Many are getting their knickers in a knot, “How could they?” Welcome to the real world, darlings. In the internet, nothing is sacred and nothing is secret. Anything you say can and will be used against you. Cry what you want for Assange to be tried and jailed, but he is only the messenger. This is the 21st century, you hide stuff and people will find it. Maybe, diplomacy has to grow up? As Robert Zimmerman says:
You're invisible now, you got no secrets to conceal
We have plenty of experience with that in this country: hiding stuff. It is called censorship. We hide books on religion and politics to protect our people from deviant teaching, not that people can’t get whatever they want off the internet, or a hundred other sources. Brilliant is the way we ban sex from adults (but not babies -- wonderful contradiction that), ostensibly to protect our young who still believe that pregnancy is caused by sneezing. If you are gay, please keep it a secret: we will send an entire ministry after you and, yes, the minister has nothing better to do. (It would be interesting to find out how many people think the Official Secrets Act is designed to protect nations, and not to cover-up the misdemeanours of the rich and powerful.)

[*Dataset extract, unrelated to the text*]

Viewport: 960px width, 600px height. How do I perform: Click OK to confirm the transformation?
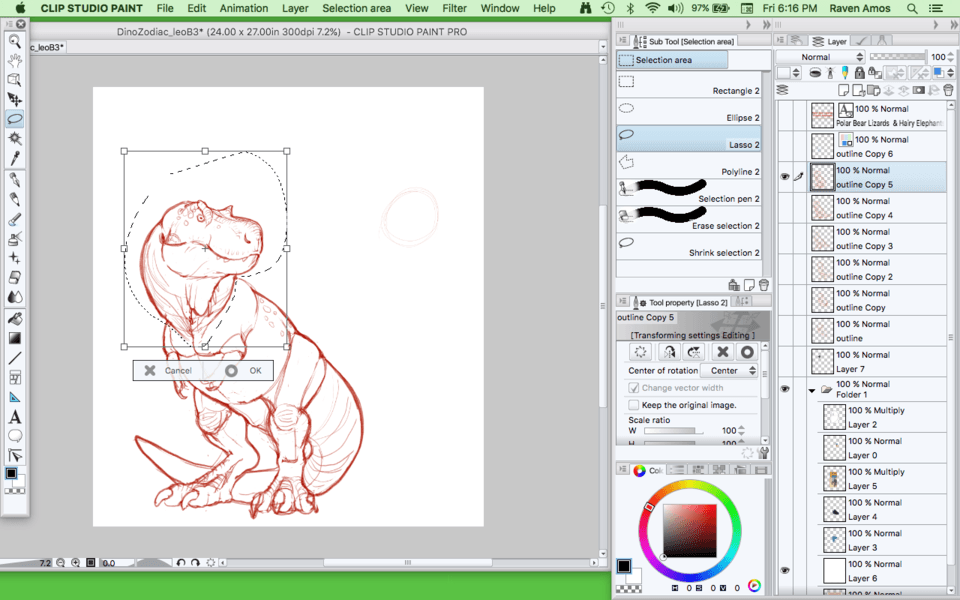tap(244, 371)

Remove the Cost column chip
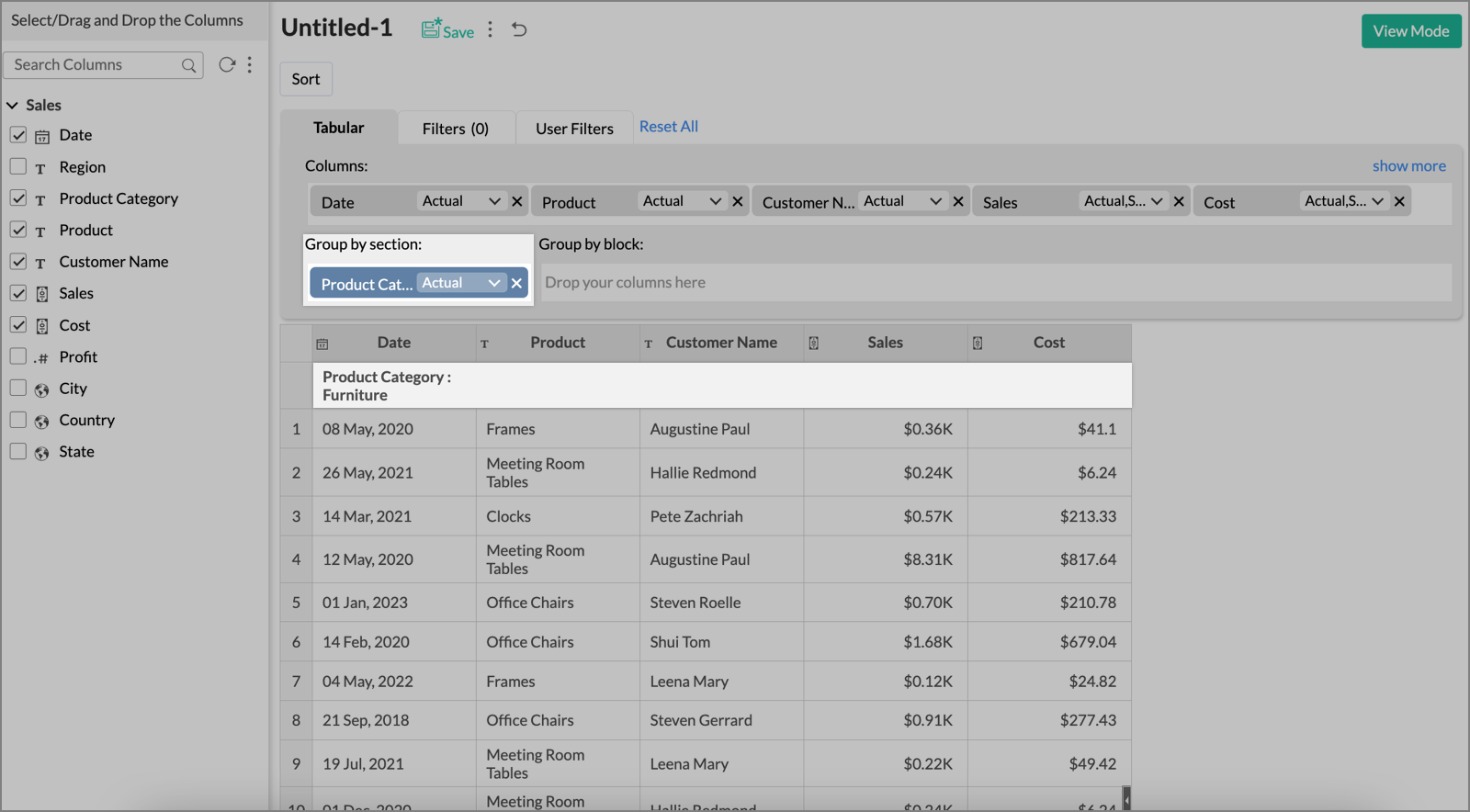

So, we come back to the point of lying. The curious thing about lying is that we can’t live without it. We lie everyday, almost every time we open our mouths, actually. Think about it. Call them white lies, green lies, blue lies, whatever; but they remain lies. Like the false laugh when we speak on the phone; or the way we’d claim, “She wouldn’t let me put down the phone,” after a three hour conversation. Remember the time you drove 25 miles into the boondocks to get a packet of cheese biscuits for your sister’s cat in Ipoh, swearing all the time, and then saying to her afterwards that it was no problem (when what you really wanted to do was kill her)? Is lying a human condition, then?
I have customers who will come into Silverfish and declare very loudly (for everyone to hear) that they didn’t read fiction. I would feel like saying how sorry I felt for them, but I wouldn’t. Silence is another form of lying. But, coming back to the point, is fiction a lie? If it is the truth, why disguise it as a lie?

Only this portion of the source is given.